Yes. This actually reminds me of something you wrote in your first post. You were summarizing your work, which I think is a very difficult thing for any writer to do. And you said your work had “a brutal but morally ambiguous (read: realist) point of view, emphasizing the weird and granular emotional nature of human experience” – which, to me, sounds a lot like what this therapist says. Once you take a realistic view of humans, you can engage with them more fully.

Yeah, I don’t know. What you just read from my definition of my job was the best I could do.

I think that’s pretty good.

I think it’s morally ambiguous, generally. And I focus on the fine emotional experience of people’s lives. It is certainly realistic. Realism can truly encompass so many things. There is hardly anything unrealistic that a human being can invent.

But, coming back, why do you think the therapist’s advice was not good?

Well, now that you’ve explained it, I mean it the way you mean it.
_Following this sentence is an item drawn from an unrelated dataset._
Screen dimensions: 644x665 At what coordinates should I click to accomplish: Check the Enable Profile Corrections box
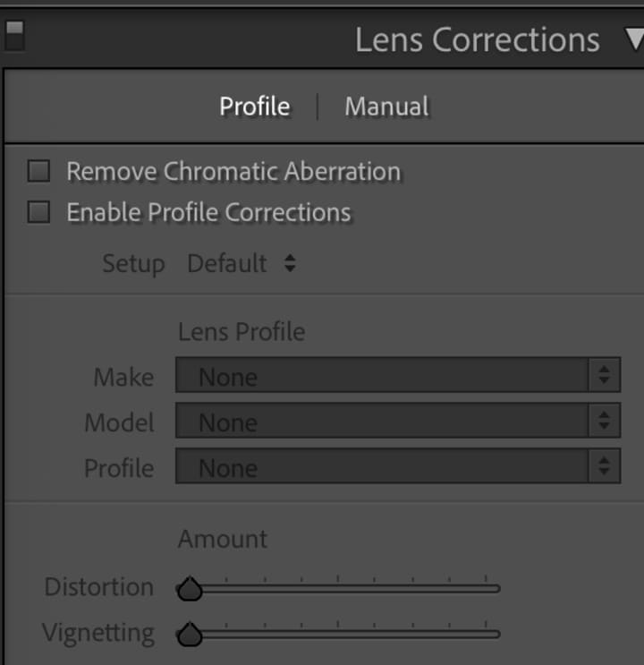click(38, 213)
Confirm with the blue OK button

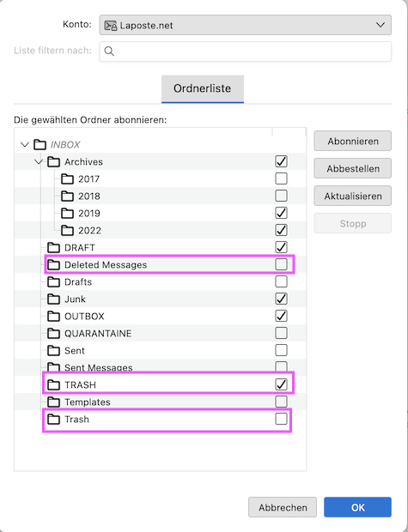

But he seemed almost dismissive of other people who might pull you away from them instead of connecting with them – which to me is something therapy is supposed to allow you to do.

Disdainful of what?

The other people.

I think he took other people very seriously. He said they were a force to be reckoned with and it wouldn’t necessarily be on your terms.

It occurs to me that “others” are really at the heart of what you are doing right now. I know you were nervous about writing publicly in this way, which makes sense, because writing for the internet is really different from writing first for yourself, then for a publisher, then for an audience who is not going to actively respond to you. below the text. Can you tell me a bit about why you were ambivalent about this project, what persuaded you to do it and how it went?

Well, I was ambivalent because I’m uncomfortable around a lot of people. I’m a little suspicious of it. I didn’t want to tweet, although I thought about it when Twitter first appeared, because I could see how powerful and engaging it was. But I was just, like, what do I have to say to so many fasting people? And I could just imagine myself tweeting something incredibly stupid, or drunk, or you know. . . .

I think the weird thing about internet communication is that people don’t – it’s almost unreal. They forget what they say. It’s almost like they’re talking to themselves: you’re sitting in a room and there’s no one in front of you. Like when you’re writing a book, it’s not that direct, the communication. You’re telling a story that you know people can read, or you’re making a point that you know people will read, but it’s not just about talking off the top of your head. And there is something about this improvisation. You reveal your psyche. Unless you are very smart, you reveal your psyche to a lot of people [snaps] like that.

And I didn’t like that. The combination of distance and intimacy troubled me greatly. But, at the same time, there is this huge thing that is very important in people’s lives and I have nothing to do with it. It was just weird. I was uncomfortable with that too.

So when it happened, it seemed like an interesting way to be a part of it without having to expose myself so quickly. At first, I didn’t let people comment, because it’s hard for me not to respond to people. That’s one of the reasons I haven’t been on Twitter. I thought, if I say something and fifty people answer me, I’m going to go crazy, either trying to answer them all or trying to ignore them all. I finally decided to do the reviews, and I got some very interesting ones. Horrible comments don’t really happen that much. The most hostile was someone who was very, very angry because of a grammar mistake I made.